Mercury, Venus, Earth and Mars are known as the rocky planets, in contrast the Solar System’s gas giants-Jupiter, Saturn, Uranus and Neptune, writes Time. Yet Mercury doesn’t quite fit with the other rocky worlds, Erik Asphaug, a planetary scientist at Arizona State University, said in a statement.
Mercury’s unusual metal-rich composition has been a long-standing puzzle in planetary science. The origin of Mercury has been a difficult question in planetary science because its composition is very different from that of the other terrestrial planets and the moon.
This small, innermost planet has more than twice the fraction of metallic iron of any other terrestrial planet. Its iron core makes up about 65 percent of Mercury’s total mass. Earth’s core, by comparison, is just 32 percent of its mass.
How do we get Venus, Earth and Mars to be mostly “chondritic” — having a more-or-less Earth-like bulk composition — while Mercury is such an anomaly? For Arizona State Univ.’s Prof. Erik Asphaug, understanding how such a planet accumulated from the dust, ice and gas in the early solar nebula is a key science question.

According to a study published online in Nature Geoscience July 6, Mercury and other unusually metal-rich objects in the solar system may be relics left behind by collisions in the early solar system that built the other planets.
To explain the mystery of Mercury’s metal-rich composition, ASU’s Asphaug and Andreas Reufer of the Univ. of Bern have developed a new hypothesis involving hit-and-run collisions, where proto-Mercury loses half its mantle in a grazing blow into a larger planet (proto-Venus or proto-Earth). One or more hit-and-run collisions could have potentially stripped away proto-Mercury’s mantle without an intense shock, leaving behind a mostly-iron body and satisfying a number of the major puzzles of planetary formation – including the retention of volatiles – in a process that can also explain the absence of shock features in many of the mantle-stripped meteorites.
Mercury from the Messenger spacecraft.

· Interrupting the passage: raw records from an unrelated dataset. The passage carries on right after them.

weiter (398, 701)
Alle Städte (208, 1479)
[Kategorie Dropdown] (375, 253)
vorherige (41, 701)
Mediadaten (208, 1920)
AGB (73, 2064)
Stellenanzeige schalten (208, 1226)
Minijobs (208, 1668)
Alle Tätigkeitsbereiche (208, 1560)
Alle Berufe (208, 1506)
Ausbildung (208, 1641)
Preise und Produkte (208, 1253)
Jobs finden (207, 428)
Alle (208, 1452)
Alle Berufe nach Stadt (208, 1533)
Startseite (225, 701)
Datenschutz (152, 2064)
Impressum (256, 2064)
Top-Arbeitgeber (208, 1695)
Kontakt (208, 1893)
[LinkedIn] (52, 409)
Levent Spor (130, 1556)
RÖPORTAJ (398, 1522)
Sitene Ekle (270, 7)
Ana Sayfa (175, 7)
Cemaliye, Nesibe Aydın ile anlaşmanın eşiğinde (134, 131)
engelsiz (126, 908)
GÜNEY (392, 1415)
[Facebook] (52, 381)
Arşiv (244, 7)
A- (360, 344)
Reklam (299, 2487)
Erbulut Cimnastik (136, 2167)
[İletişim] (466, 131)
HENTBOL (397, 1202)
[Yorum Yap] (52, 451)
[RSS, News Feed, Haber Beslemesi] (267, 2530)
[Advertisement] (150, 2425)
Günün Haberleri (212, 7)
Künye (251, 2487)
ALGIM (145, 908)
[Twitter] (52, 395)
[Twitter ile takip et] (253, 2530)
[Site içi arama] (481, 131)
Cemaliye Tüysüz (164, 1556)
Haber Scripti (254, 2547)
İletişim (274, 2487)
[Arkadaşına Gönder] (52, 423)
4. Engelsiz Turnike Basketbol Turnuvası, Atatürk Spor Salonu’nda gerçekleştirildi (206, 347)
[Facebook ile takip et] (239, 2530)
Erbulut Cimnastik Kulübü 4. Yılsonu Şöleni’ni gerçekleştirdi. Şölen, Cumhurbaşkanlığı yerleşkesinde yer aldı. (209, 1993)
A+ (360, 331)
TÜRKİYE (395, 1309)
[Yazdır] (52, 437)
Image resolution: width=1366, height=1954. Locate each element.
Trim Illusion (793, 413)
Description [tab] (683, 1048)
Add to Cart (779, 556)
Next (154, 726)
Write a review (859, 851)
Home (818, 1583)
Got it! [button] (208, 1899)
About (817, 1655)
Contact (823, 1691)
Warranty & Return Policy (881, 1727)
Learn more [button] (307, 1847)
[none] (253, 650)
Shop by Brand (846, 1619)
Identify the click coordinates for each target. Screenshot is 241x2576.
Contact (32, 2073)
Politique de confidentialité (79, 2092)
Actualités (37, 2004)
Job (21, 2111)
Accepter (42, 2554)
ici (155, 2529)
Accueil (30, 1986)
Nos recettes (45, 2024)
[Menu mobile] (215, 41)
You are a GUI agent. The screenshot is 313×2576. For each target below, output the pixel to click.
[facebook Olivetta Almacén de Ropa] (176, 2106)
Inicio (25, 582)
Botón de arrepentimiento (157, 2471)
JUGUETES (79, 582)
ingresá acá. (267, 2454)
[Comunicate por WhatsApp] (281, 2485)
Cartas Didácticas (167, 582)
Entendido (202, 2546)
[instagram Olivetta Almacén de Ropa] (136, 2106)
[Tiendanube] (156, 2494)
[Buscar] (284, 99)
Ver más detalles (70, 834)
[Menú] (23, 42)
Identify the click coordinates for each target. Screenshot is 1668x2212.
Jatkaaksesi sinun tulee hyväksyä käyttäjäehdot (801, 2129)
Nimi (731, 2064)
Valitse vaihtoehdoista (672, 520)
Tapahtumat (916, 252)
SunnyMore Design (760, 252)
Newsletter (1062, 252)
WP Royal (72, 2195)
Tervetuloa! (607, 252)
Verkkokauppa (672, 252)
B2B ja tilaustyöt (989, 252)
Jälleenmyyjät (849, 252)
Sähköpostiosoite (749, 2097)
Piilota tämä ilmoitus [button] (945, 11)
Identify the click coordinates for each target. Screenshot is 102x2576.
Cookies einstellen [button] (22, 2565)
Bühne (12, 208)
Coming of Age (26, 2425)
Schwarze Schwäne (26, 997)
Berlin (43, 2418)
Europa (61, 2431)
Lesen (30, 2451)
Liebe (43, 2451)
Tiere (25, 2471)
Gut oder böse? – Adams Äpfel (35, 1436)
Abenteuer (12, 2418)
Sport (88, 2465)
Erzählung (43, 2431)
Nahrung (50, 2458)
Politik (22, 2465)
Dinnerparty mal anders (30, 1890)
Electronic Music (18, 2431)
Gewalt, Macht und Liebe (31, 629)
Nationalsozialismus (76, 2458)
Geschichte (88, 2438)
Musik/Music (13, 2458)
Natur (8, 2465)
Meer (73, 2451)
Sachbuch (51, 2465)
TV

The bright crater just south of the center of the image is Kuiper, identified on images from the Mariner 10 mission in the 1970s.
‘The surprising result we have shown is that hit-and-run relics not only can exist in rare cases, but that survivors of repeated hit-and-run incidents can dominate the surviving population.
‘That is, the average unaccreted body will have been subject to more than one hit-and-run collision,’ explains Asphaug.
‘We propose one or two of these hit-and-run collisions can explain Mercury’s massive metallic core and very thin rocky mantle.’
According to Reufer, who performed the computer modeling for the study, ‘Giant collisions put the final touches on our planets.
These simulations are of great relevance to meteoritics, which, just like Mercury’s missing mantle, faces questions like: Where’s all the stripped mantle rock that got removed from these early core-forming planetesimals? Where are the olivine meteorites that correspond to the dozens or hundreds of iron meteorite parent bodies?
“It’s not missing – it’s inside the mantles of the planets, ultimately,” explains Asphaug. “It got gobbled up by the larger growing planetary bodies in every hit-and-run series of encounters.”
The study appeared online in the journal Nature Geoscience.